日本船主協会の武藤光一会長(商船三井会長、写真)は3月27日の定例会見で、主にSOx規制に関する国内外での対応など、当面する海運問題について、概要、次のように語った。
■2020年1月からのSOx規制では、適合油/スクラバー/LNGなどの代替燃料、という3通りの対応策がある。このうち、適合油では品質のバラツキで現場が困らないような施策を要望する。また、十分な量の確保が必要だ。
■適合油の価格はA重油(マリンオイルガス)と同じくらいで、現在のC重油に比べてトン当たり150〜200ドル高くなるのではないかと思う。業界全体で3兆円、邦船大手1社で1000億円ほどの燃油料の負担増が見込まれている。

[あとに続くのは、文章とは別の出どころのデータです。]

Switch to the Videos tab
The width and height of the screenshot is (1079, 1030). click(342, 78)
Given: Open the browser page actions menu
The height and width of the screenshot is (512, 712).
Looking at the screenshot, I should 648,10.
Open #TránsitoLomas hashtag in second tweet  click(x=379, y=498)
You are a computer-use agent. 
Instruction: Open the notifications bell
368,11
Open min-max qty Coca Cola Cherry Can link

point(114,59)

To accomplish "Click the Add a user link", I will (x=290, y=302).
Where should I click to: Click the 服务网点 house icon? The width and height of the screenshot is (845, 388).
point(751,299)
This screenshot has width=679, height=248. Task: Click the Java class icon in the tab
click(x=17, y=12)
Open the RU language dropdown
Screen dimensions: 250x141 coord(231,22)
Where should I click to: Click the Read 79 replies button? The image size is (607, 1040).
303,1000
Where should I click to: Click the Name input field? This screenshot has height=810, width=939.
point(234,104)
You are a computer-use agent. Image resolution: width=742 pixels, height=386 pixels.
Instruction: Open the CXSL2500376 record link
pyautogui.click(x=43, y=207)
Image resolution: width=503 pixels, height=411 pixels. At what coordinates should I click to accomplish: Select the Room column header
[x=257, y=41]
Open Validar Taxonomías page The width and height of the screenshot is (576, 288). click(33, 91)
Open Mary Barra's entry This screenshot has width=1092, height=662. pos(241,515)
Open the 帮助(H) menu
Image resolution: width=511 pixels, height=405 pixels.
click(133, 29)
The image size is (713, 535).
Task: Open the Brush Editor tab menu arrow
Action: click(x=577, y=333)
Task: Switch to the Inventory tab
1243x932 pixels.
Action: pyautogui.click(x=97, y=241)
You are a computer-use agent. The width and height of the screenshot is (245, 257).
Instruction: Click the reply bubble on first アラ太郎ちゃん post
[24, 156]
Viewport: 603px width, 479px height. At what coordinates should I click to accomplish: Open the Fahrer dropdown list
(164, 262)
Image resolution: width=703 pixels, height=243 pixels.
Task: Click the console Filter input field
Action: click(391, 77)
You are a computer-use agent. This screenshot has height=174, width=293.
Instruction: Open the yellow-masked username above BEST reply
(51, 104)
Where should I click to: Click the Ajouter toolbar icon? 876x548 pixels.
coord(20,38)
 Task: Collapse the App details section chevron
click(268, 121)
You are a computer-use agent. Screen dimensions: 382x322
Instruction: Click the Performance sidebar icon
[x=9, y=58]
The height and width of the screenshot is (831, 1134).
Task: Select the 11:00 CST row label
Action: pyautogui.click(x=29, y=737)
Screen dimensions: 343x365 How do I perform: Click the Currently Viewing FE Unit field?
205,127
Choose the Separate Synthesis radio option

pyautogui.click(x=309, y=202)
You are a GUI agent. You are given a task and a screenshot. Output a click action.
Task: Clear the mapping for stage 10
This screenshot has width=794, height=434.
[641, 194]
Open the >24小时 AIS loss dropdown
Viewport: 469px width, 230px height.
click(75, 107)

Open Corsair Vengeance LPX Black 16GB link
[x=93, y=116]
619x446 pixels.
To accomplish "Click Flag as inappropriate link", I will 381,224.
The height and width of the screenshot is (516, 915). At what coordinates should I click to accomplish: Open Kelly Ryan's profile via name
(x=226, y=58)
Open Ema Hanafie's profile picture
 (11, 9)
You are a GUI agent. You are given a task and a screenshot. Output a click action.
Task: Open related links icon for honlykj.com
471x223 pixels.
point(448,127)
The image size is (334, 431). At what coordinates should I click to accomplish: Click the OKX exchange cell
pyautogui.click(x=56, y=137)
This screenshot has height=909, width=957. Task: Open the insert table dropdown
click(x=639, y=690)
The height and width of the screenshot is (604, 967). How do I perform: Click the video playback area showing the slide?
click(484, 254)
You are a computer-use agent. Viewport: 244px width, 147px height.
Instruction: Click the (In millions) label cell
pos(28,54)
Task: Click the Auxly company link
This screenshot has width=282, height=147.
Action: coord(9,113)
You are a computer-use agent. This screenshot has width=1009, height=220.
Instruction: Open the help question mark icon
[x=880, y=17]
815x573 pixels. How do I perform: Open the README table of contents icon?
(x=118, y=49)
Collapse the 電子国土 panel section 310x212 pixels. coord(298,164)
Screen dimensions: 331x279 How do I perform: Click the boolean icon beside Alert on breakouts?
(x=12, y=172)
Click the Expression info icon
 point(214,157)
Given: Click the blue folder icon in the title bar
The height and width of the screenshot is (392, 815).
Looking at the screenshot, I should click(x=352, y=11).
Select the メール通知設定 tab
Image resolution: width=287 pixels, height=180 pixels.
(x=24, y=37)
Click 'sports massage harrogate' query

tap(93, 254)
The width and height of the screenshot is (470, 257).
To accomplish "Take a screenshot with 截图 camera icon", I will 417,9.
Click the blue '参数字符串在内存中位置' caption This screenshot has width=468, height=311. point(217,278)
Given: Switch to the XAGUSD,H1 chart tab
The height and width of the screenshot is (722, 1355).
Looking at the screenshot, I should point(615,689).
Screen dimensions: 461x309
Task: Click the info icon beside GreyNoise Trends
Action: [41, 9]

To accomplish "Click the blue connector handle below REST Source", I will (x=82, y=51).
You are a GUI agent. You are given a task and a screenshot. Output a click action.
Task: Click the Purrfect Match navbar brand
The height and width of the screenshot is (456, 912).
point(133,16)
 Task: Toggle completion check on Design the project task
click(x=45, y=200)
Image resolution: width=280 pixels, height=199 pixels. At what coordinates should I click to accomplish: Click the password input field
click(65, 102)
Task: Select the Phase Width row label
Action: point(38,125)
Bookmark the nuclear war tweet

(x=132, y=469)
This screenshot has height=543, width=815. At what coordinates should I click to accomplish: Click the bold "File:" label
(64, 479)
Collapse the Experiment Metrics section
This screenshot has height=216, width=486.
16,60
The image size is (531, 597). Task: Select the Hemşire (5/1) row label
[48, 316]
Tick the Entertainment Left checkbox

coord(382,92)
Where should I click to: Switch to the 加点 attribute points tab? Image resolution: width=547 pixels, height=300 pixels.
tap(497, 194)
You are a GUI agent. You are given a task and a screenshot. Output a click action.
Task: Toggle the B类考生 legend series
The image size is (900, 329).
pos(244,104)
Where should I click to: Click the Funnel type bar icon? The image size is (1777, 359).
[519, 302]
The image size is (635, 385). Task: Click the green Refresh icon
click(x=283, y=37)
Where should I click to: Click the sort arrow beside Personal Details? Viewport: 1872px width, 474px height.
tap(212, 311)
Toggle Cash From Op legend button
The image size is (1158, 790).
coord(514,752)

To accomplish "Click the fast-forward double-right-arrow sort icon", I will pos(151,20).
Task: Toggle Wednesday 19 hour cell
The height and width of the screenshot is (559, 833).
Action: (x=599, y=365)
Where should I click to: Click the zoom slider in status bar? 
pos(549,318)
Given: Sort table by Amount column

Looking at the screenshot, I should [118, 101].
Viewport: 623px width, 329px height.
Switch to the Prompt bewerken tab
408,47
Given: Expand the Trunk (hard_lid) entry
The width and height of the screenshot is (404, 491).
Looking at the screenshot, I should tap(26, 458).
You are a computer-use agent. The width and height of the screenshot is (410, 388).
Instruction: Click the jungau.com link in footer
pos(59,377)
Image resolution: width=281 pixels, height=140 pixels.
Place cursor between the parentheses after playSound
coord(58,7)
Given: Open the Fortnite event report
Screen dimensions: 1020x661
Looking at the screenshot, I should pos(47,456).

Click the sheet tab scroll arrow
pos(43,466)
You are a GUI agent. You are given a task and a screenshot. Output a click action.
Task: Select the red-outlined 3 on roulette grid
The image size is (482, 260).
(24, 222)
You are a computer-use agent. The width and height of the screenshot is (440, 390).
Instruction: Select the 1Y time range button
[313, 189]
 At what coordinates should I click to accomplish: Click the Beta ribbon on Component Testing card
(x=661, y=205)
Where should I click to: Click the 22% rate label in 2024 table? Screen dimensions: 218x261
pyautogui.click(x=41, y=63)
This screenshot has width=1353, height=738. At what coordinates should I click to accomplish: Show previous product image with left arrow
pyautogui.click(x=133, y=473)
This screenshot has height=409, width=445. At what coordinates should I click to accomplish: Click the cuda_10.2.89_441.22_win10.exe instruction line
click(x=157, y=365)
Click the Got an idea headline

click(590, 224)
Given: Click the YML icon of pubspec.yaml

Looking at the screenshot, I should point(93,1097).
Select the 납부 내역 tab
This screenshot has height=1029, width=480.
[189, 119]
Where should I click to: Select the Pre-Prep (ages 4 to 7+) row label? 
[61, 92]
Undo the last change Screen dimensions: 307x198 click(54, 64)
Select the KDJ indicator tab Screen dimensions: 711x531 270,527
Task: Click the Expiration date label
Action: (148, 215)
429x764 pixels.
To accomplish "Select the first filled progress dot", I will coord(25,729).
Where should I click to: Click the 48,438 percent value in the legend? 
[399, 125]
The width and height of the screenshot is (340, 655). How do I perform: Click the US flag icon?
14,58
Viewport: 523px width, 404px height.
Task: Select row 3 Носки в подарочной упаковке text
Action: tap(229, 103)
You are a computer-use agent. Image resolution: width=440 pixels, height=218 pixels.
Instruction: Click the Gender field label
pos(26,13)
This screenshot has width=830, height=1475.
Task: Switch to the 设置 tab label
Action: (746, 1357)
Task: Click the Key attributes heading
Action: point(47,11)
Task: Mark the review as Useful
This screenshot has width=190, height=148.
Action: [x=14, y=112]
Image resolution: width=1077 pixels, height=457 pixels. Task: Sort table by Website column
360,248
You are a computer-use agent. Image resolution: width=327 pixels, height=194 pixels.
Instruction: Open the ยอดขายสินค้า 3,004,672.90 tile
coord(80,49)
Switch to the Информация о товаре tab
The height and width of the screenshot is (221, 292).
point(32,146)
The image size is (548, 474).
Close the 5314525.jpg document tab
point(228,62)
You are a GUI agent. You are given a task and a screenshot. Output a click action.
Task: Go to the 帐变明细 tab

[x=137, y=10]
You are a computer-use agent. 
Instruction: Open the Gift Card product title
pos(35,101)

環境対応コストなので社会全体で負担していただかないと、海運界の事業継続が危うくなってしまう。
■スクラバーは家一軒ほどの大きさなので、大型船でないと搭載できないが、現在C重油で運航している大型船のうち10数%程度が、スクラバーを搭載すると見込まれる。
適合油への転換によるコスト増からすると、スクラバーは2〜3年で元がとれるとされるが、適合油が主流となって、従来のC重油の供給が確保できなくなる懸念もある。
■LNG(液化天然ガス)は優れた代替燃料だが、LNG燃料のサプライ船の建造など、その供給体制の整備にはまだ時間がかかりそうだ。
■規制強化に伴って、低品質な不適合燃料を使用する不正が発生する懸念もある。
そうした不正はPSC(ポートステートコントロール)などで厳重に取り締まり、公正な規制の運用を当局に要望したい。